THE TASK: What you should end up with is an exact copy of the lines from the one holding "Viewport: 758px width, 534px" through the last line of the entries below, both included, and nothing else; leave every picture out.

THE INPUT:
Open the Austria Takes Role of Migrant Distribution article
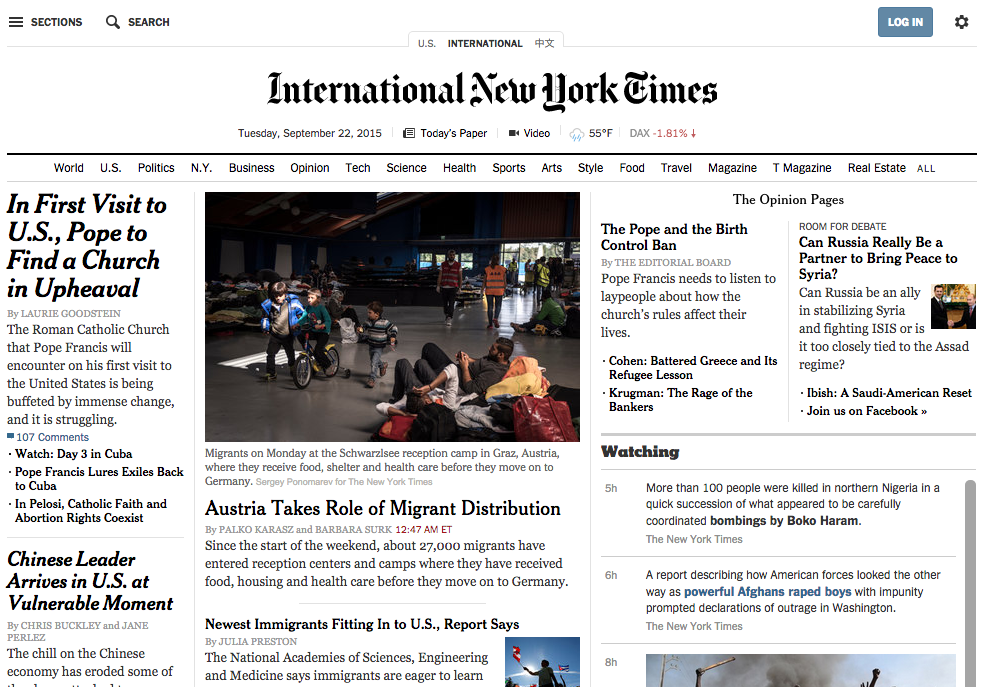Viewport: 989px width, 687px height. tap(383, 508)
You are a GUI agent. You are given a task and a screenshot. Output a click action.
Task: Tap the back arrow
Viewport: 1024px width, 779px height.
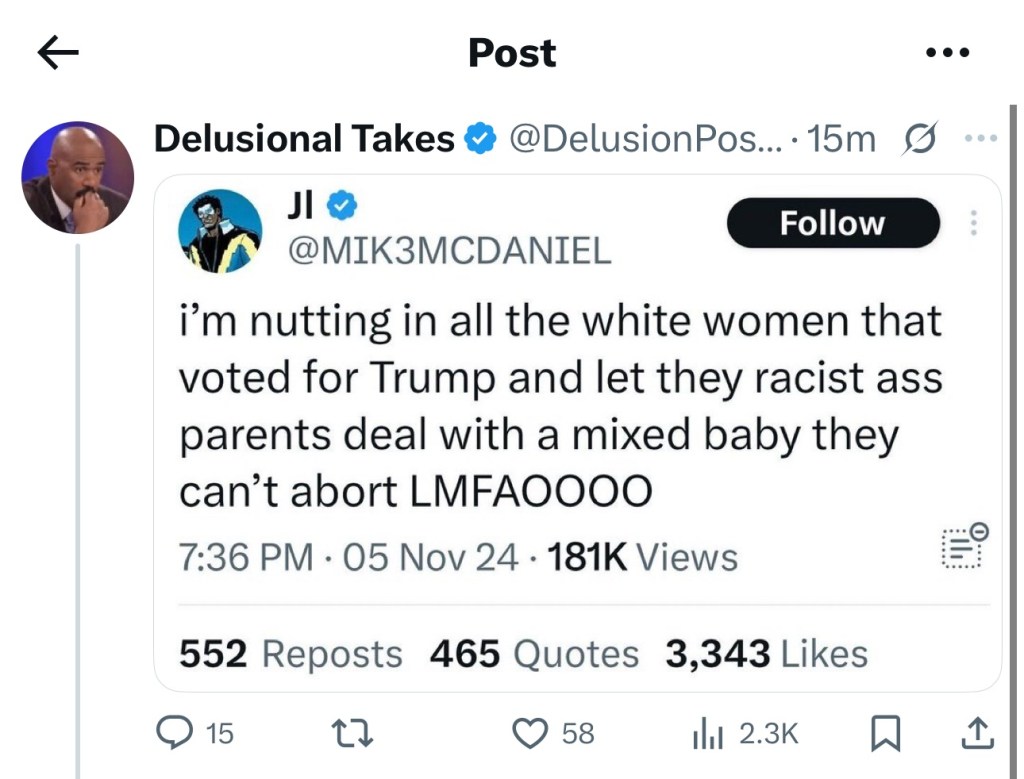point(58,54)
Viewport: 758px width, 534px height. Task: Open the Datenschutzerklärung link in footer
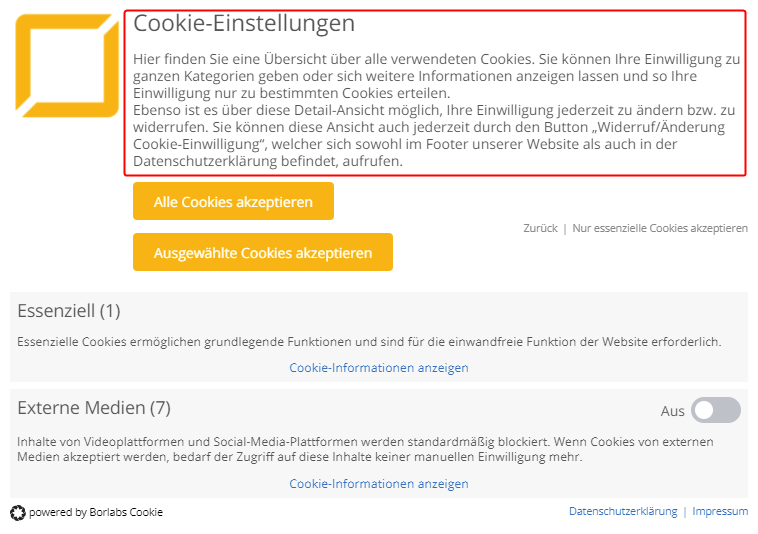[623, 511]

EXPECTED ANSWER:
Viewport: 758px width, 534px height. Task: Open the Datenschutzerklärung link in footer
[623, 511]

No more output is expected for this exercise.